* [TEXT]:
I was surrounded by models.
Not model toys or planes. That would have been a bit easier than my situation. I had moved to New York City and somehow found myself thrown into a group of people that not only looked like Greek gods and goddesses, they were also paid big bucks to place their faces and rock-hard bods in pictures and on catwalks all over the world.
At the time, I wasn’t exactly what you’d call ‘secure.’ My entire life, I had thumbed through magazines and parked on television shows that displayed society’s supposed perfection—secretly coveting what I saw with envy that sparked nothing but comparison and insecurity (eventually ending up in a rehab facility for eating disorders.) So to now be sitting in a room with the very people who had been the greatest reminder that I wasn’t, in fact, perfect….well, let’s just say it was anything but easy.

* [RECORDS]:
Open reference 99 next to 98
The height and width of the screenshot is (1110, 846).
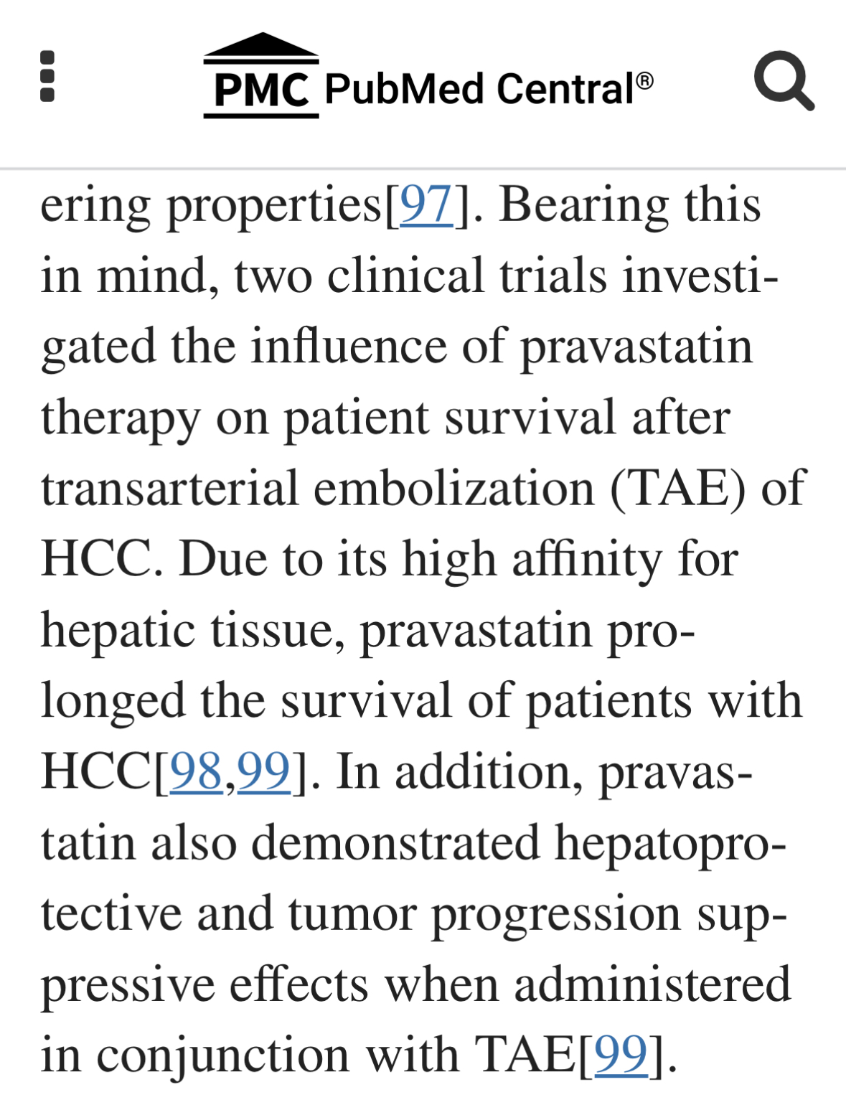click(x=263, y=772)
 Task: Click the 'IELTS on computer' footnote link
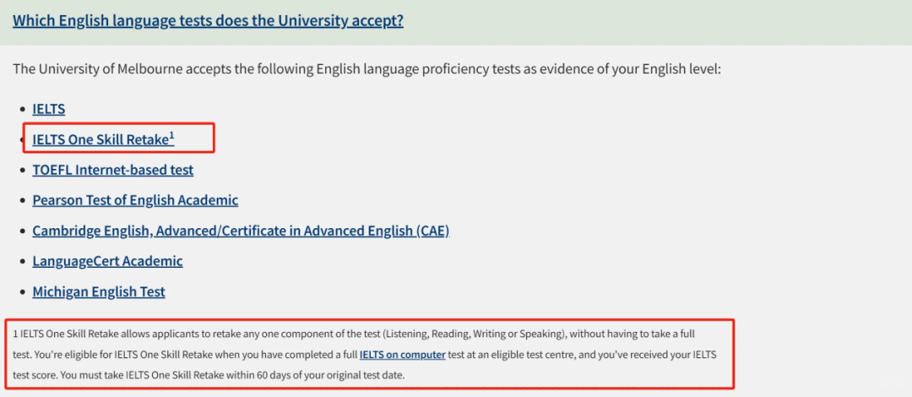(402, 355)
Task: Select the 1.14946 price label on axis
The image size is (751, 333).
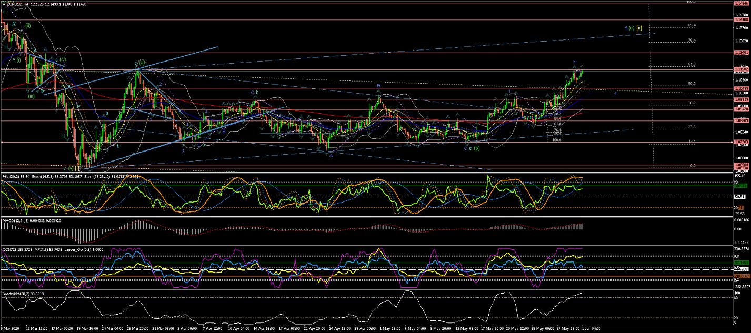Action: click(740, 3)
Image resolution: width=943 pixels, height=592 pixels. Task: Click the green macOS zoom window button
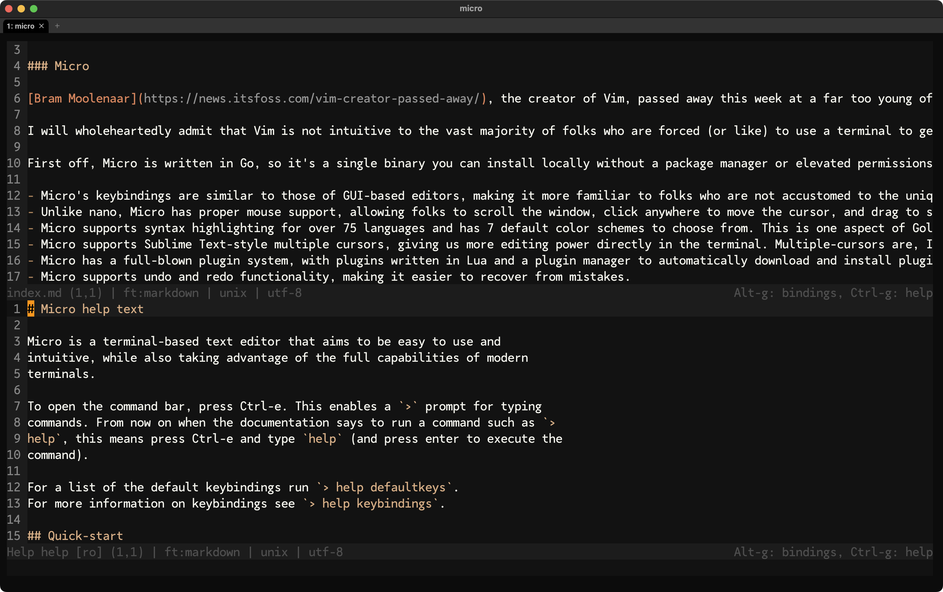[34, 9]
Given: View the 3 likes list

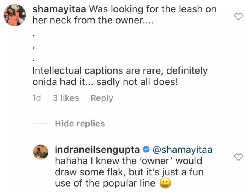Looking at the screenshot, I should pos(66,98).
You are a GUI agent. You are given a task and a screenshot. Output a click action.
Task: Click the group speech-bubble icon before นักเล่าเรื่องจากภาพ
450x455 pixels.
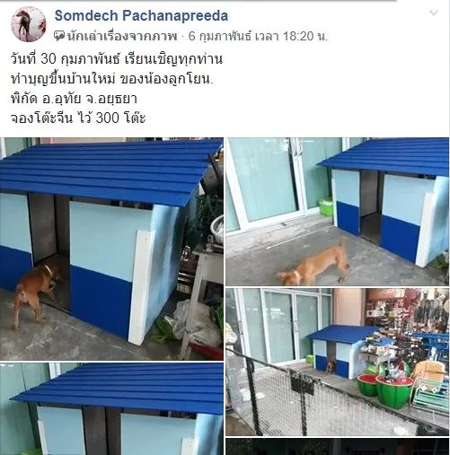click(59, 36)
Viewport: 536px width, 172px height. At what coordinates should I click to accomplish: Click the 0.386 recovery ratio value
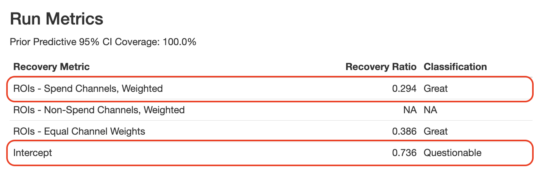[x=404, y=132]
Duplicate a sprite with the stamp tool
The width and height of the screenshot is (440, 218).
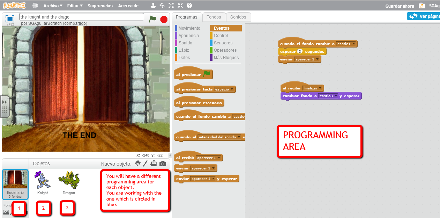pos(152,5)
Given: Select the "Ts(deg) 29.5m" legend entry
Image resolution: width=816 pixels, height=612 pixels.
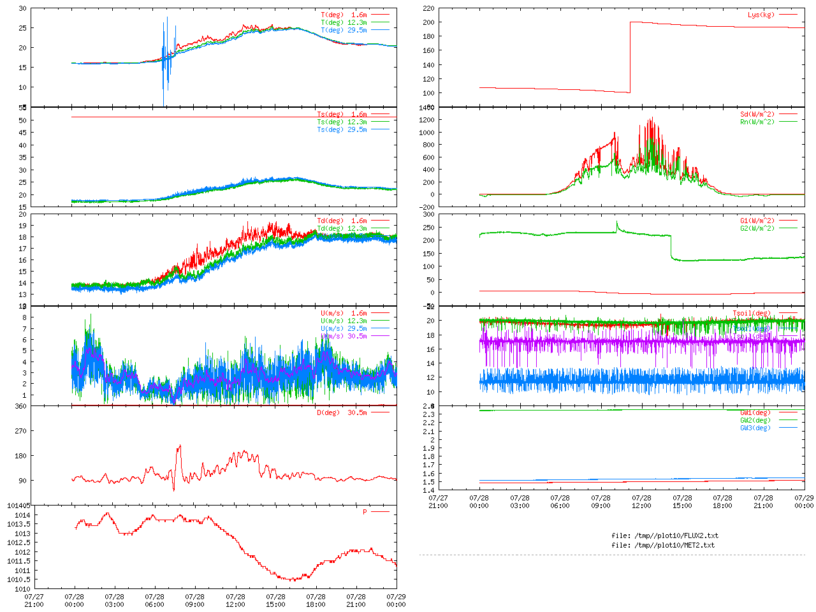Looking at the screenshot, I should pyautogui.click(x=342, y=129).

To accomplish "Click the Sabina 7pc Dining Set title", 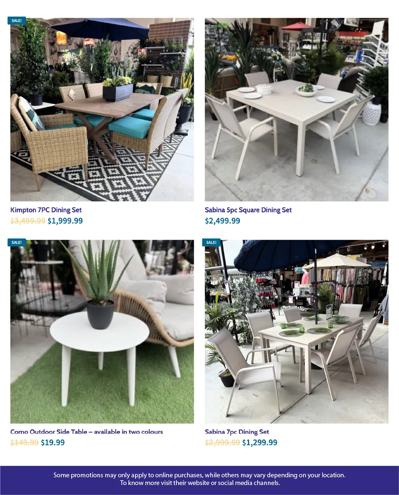I will coord(237,432).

* [THINGS TO DO]:
1. Answer these about the passage about models:
(a) To what city had the writer moved?
(b) Whom did the group of people look like?
(c) Where did the writer eventually end up?
2. In the passage about models, rewrite the paragraph beginning "At the time, I wasn't exactly" in fewer words, keeping its main facts.
3. Carry on with the passage about models from its last sentence.
The rows have nothing to do with the passage about models.

* [SET OF ANSWERS]:
1.
(a) New York City
(b) Greek gods and goddesses
(c) In a rehab facility for eating disorders

2. Back then I was insecure. All my life I had studied magazines and TV shows showing society's idea of perfection, envying it and comparing myself, which eventually landed me in a rehab facility for eating disorders. Sitting in a room with the very people who had most reminded me that I wasn't perfect was anything but easy.

3.
To make up for my lack of supermodel credentials, I had somehow fooled myself into believing that I needed to make up for who I wasn’t. I’d lug my guitar over to our hangouts, singing and entertaining when I could in an attempt to give them some reason for wanting to hang out with simple ole me. (This wasn’t true, of course, but it was my truth and I believed it more than I believed the sky was blue).
One beautiful Saturday afternoon as we sat overlooking the Hudson River from one of their high rise, ritzy apartments, someone finally piped up and said, ‘Sing us a song, Christa.’ I didn’t object, of course, secretly hoping for hours that the invitation would arise. With chiseled faces and statuesque figures looking in my direction, I pulled out my old guitar, opened my mouth, and began to sing.
The song ended, my task complete. But instead of the normal praises, cheers, and smiles I was accustomed to, I noticed one breathtakingly gorgeous European model off to the side who looked a bit like her head was about to explode, which probably wouldn’t have been very good for her modeling career. The 6’0″ tall, size 0 girl who had walked every catwalk between here and Milan sat with her long arms crossed in disdain, her foot shaking as if nervously wanting to bolt out of the room, and her face morphing into a fiery red.
“Lauren, are you okay?” I asked timidly, choosing my words carefully. “Did I say something wrong or offensive?”
Her response wasn’t quite what I had expected that summer day in New York City.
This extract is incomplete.